EXERCISE DETAILS ▸
Give all of the data again exactly as written, omitting every image.

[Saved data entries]
----

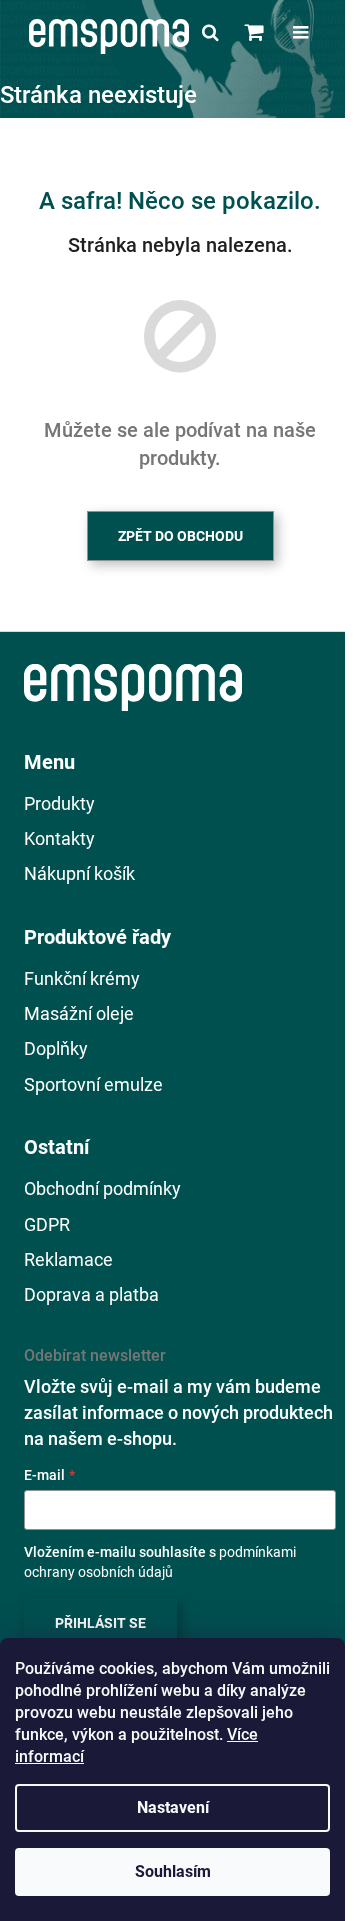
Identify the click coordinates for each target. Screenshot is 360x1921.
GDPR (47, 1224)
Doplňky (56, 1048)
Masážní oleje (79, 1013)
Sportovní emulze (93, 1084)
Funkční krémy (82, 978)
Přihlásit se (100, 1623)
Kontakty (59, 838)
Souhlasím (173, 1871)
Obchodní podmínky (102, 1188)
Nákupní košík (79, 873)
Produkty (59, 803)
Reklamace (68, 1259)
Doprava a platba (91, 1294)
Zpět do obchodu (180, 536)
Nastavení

----

EXERCISE RESPONSE ▸
Identify the click coordinates for each target. Screenshot is 360x1921.
GDPR (47, 1224)
Doplňky (56, 1048)
Masážní oleje (79, 1013)
Sportovní emulze (93, 1084)
Funkční krémy (82, 978)
Přihlásit se (100, 1623)
Kontakty (59, 838)
Souhlasím (173, 1871)
Obchodní podmínky (102, 1188)
Nákupní košík (79, 873)
Produkty (59, 803)
Reklamace (68, 1259)
Doprava a platba (91, 1294)
Zpět do obchodu (180, 536)
Nastavení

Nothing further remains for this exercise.